Where XX is the GPIO pin number. That felt really good.

Next step was to use those four GPIOs to control the engines (one on each wheel). The chassis kit had fixed wheels, so the steering could be made only by asymmetrically turn on and off the engines. I was afraid that we had to somehow had to control the engine powers with PWM, but turns out the engines were not that powerful, so simply turning them on and off was enough.

To do that, we used a dual H-bridge, and Luis had bought This H-Bridge from dx.com, because he read somewhere that he was going to need it. Only Bjørn knew a little what it does. Here is the H-Bridge that we used.

Assembling a rover car

In a nutshell, on the Raspberry GPIO, we can send/receive two signals: HIGH, and LOW. HIGH is given by a 3.3 Volt, and LOW by 0 Volt. That is what turned on those LEDs. Yet, the wheel engines could be operated with higher voltages, such as 6 or 9 Volts. If you send that 3.3 Volt signal to the engine, it will be too slow.

What the H-Bridge does, is to channel the energy from, say, a 6V or 9V battery pack, depending on the commands received from signals, such as the GPIO ones. So, with 4 GPIOs connected to the H-Bridge, we could send 4 signals:

1 – Left engines forward
2 – Left engines backward
3 – Right engines forward
4 – Right engines backward

And then we reached this state, where we could finally turn the wheels using the console!

Assembling a rover car

So, with this second milestone, we wrapped all this into Python scripts (you can check them on Luís’ Github repo). We created a rudimentary HTTP interface to control the car, allowing us to press buttons on a web page to execute each python script.

Assembling a rover car

Just for the fun, we also added a webcam feed (using motion — just type sudo apt-get install motion, connect it, and check for the localhost:8081 feed). Here is a YouTube video of the car, assembled so far:

The final touch was adding a ultrasonic sensor to measure distances.
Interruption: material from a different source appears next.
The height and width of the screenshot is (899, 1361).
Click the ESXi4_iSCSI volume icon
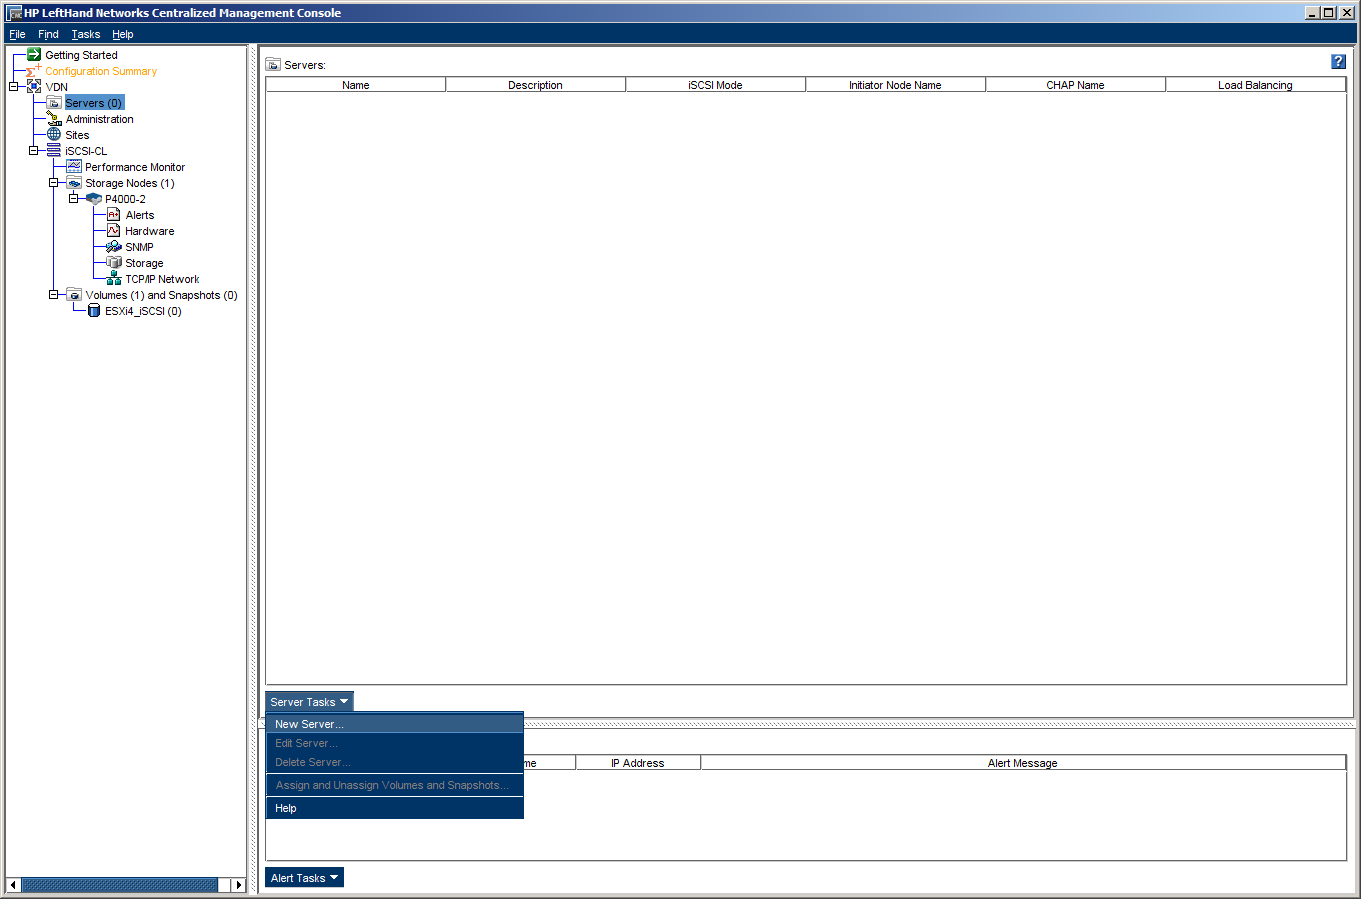pos(94,311)
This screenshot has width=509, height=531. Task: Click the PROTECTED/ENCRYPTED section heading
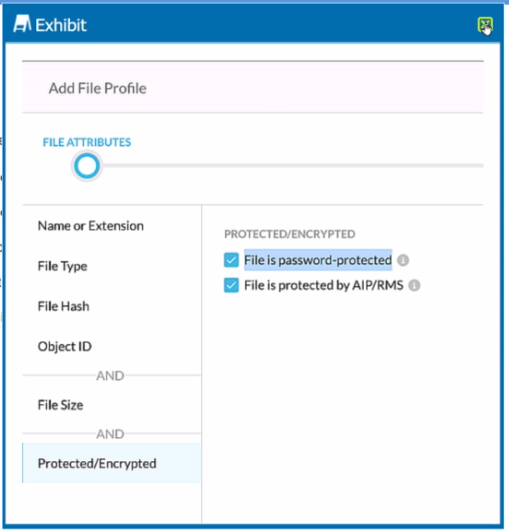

We started this hackathon knowing nothing about electronics, and we now could wire the ultrasonic sensor in 5 minutes! It has 4 pins: power and ground were easily connected to pins 2 and 6 of the Raspberry Pi (5V and GND), and the other two pins (trigger and echo) went to other 2 GPIOs. This sonar.py script helped us understanding how to use the sensor, and we of course, added it as a emergency brake to keep our car from hitting the walls.